Pas le temps d'm'introspecter comme un p'tit porc de philosophe qui s'nourrirait de sa propre merde. Le v'là. Il a pas tardé. Il a pas beaucoup réfléchi, aussi. S'est hissé sur l'premier arbre passé sous son nez de jeune fouine. J'saute dessus. Il est sur la première branche. J'ai fais... pire... qu-and...

...
Tombé. Comme une masse dans le par-terre de feuilles et d'bestioles. Une armada d'branches épineuses me triturent l'arrière-train. J'crois avoir écrasé un fruit qui traînait, aussi. J'reste un peu couché dans les feuilles, tiens. J'laisse les rayons du soleil m'chuter sur la face, j'observe le gamin qui m'surplombe maintenant. Interloqué. Mine paniquée. C'est bien ça. J'aurais envie d'rester figé là une éternité, pour essayer d'oublier cette journée, et tant d'autres. Malheureusement...

Hey sale tronche de poisson… Hmmm… Ça te dirait pas qu’on fasse copain-copain ?
Grrrmmmmm...


S'permet encore d'me provoquer. Et d'proposer un marché juste après. J'flaire l'ironie puante, qui m'pique presque autant que ces épines de ronces qui m'sont restées accrochées au bas d'mon dos, et au niveau des fesses, déchiquetant l'arrière d'mon costard et une parcelle de mon froc. Pour pas perdre la face, j'me retourne pas. Et j'prends forcément pas la peine de tourner la tête pour vérifier qu'on m'voit pas la raie des fesses... C'est forcément le cas. Hein ? Debout, aussi fier que j'suis capable d'le simuler, j'lève la tête et arrête de grommeler.
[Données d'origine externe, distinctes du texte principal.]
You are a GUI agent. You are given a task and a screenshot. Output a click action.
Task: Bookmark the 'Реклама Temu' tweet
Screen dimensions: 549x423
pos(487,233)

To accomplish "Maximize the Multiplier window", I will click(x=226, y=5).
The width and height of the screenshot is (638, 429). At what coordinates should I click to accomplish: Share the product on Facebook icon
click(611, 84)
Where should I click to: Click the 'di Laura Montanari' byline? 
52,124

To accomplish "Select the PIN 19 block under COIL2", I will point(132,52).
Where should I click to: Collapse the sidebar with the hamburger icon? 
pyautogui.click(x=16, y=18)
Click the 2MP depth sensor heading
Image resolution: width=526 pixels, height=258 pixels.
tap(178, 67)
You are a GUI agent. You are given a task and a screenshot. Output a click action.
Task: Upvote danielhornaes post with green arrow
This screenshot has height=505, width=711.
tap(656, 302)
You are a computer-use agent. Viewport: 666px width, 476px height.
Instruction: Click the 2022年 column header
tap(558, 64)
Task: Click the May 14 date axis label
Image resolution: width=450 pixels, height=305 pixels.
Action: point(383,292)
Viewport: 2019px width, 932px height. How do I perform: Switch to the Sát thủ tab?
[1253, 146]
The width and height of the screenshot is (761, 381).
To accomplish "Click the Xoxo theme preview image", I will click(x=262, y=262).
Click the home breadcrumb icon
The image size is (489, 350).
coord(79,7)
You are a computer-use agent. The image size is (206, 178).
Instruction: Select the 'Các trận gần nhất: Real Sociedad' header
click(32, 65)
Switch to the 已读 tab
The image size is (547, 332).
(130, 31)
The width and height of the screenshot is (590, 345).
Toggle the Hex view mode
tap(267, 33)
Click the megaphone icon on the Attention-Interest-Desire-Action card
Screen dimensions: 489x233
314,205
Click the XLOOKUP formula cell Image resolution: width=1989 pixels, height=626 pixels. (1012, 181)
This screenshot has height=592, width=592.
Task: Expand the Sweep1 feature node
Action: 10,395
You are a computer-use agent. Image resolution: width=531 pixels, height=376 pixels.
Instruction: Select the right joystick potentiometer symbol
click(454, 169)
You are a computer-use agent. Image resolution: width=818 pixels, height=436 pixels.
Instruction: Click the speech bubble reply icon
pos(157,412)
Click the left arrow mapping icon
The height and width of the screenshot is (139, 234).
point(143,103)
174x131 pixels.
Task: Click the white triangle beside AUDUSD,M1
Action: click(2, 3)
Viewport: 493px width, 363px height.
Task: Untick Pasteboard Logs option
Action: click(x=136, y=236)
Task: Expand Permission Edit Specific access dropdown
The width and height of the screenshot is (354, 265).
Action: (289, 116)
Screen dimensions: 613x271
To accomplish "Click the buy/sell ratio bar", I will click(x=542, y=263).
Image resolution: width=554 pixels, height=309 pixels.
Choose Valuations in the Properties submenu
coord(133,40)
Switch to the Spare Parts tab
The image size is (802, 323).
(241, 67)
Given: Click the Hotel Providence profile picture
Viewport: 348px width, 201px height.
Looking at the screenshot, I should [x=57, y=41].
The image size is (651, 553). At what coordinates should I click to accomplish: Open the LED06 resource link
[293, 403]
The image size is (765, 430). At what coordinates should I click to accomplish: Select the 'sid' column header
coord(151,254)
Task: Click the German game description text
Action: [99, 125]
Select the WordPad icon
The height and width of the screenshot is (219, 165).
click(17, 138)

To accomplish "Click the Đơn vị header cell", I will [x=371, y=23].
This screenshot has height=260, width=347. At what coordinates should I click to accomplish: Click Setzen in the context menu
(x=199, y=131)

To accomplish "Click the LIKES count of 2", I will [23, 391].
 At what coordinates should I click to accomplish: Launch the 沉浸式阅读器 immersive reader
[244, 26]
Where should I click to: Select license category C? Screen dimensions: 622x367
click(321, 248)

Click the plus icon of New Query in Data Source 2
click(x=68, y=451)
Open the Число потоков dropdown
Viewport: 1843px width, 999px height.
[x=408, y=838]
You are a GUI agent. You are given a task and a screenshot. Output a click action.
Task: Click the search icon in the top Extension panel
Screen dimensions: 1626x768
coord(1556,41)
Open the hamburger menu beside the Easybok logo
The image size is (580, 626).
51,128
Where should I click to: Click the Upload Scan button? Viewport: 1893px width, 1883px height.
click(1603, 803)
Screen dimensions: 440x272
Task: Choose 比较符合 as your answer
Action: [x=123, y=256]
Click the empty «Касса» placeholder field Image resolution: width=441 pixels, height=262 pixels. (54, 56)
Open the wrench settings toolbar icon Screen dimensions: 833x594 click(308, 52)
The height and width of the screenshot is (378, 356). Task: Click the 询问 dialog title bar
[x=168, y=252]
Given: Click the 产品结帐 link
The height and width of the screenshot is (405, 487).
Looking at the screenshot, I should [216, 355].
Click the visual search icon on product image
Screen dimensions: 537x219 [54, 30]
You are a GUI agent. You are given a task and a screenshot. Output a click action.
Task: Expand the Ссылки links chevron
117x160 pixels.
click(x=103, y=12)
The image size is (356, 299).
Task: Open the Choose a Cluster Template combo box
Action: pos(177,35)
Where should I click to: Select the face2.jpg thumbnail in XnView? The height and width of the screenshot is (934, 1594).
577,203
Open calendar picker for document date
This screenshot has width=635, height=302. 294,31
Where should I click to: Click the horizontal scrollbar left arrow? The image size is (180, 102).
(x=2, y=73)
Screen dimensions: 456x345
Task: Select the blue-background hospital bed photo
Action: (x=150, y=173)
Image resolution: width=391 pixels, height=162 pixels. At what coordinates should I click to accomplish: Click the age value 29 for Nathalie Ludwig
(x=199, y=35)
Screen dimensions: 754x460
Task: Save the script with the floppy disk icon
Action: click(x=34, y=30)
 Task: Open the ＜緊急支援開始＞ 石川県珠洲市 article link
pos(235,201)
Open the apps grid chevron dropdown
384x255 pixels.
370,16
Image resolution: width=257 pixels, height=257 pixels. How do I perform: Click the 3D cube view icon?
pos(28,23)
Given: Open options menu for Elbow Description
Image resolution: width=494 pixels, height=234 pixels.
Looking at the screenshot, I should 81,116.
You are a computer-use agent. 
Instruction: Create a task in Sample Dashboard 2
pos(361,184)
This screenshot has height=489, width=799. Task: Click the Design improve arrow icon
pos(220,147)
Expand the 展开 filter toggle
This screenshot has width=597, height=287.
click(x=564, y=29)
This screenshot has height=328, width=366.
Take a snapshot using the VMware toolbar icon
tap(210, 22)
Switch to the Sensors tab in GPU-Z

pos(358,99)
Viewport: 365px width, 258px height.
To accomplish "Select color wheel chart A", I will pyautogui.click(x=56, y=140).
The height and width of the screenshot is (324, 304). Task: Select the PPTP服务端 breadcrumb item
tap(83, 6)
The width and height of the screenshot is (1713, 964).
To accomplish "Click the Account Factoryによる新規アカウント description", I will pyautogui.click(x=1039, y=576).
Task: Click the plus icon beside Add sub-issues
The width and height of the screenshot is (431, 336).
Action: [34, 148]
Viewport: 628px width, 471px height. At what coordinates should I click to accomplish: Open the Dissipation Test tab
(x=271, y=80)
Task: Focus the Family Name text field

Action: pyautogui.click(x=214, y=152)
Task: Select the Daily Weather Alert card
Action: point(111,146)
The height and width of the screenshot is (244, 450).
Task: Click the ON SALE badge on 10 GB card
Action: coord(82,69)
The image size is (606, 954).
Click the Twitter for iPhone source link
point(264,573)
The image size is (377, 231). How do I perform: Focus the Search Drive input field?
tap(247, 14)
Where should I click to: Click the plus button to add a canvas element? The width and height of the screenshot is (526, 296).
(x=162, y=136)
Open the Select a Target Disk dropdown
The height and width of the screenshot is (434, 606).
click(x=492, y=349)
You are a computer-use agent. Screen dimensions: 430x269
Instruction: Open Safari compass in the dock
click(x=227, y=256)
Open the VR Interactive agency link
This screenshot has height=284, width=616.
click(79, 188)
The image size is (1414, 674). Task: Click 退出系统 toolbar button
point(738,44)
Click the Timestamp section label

Tu descends, tu m'suis, tu sors mon groupe de cette foutue forêt et on fera comme s'il ne s'était rien passé. Ou sinon j'défonce cet arbre et te traîne par le col, rascal.

J'imagine aisément à quoi doit ressembler ma face. La v'là. La gueule du prédateur l'écume aux lèvres, du requin fou qu'a les veines qui explosent de folie à voir sa proie s'échapper systématiquement. Car quoique j'tente, TOUT loupe. Aujourd'hui, j'ai essayé d'attraper un môme. Mais il a fui dans la forêt et j'ai du l'intimider pour qu'il se rende. OUAIS. Ça colle super sur un CV, HEIN ?! Marre. J'contrôle plus rien. Plus envie d'me ressaisir. J'ouvre les vannes.
On dirait que j'ai fais monter la pression. Marre. C'est pas que le vase a débordé, non. C'est que le vase a débordé ET que j'me noie dans sa putain de flotte, eau croupie souillée par les crasses que l'bon vieux destin m'a craché à la tronche toute la journée, salopant tour à tour ma motivation, mon égo, puis ma patience. Marre ! DESCENDS ! ARRÊTE DE ME REGARDER COMME ÇA AVEC CES GROS YEUX FUYANTS ET FAISONS CESSER C'PUTAIN DE CIRQUE !

T'as dix secondes. T'as dix putains de secondes.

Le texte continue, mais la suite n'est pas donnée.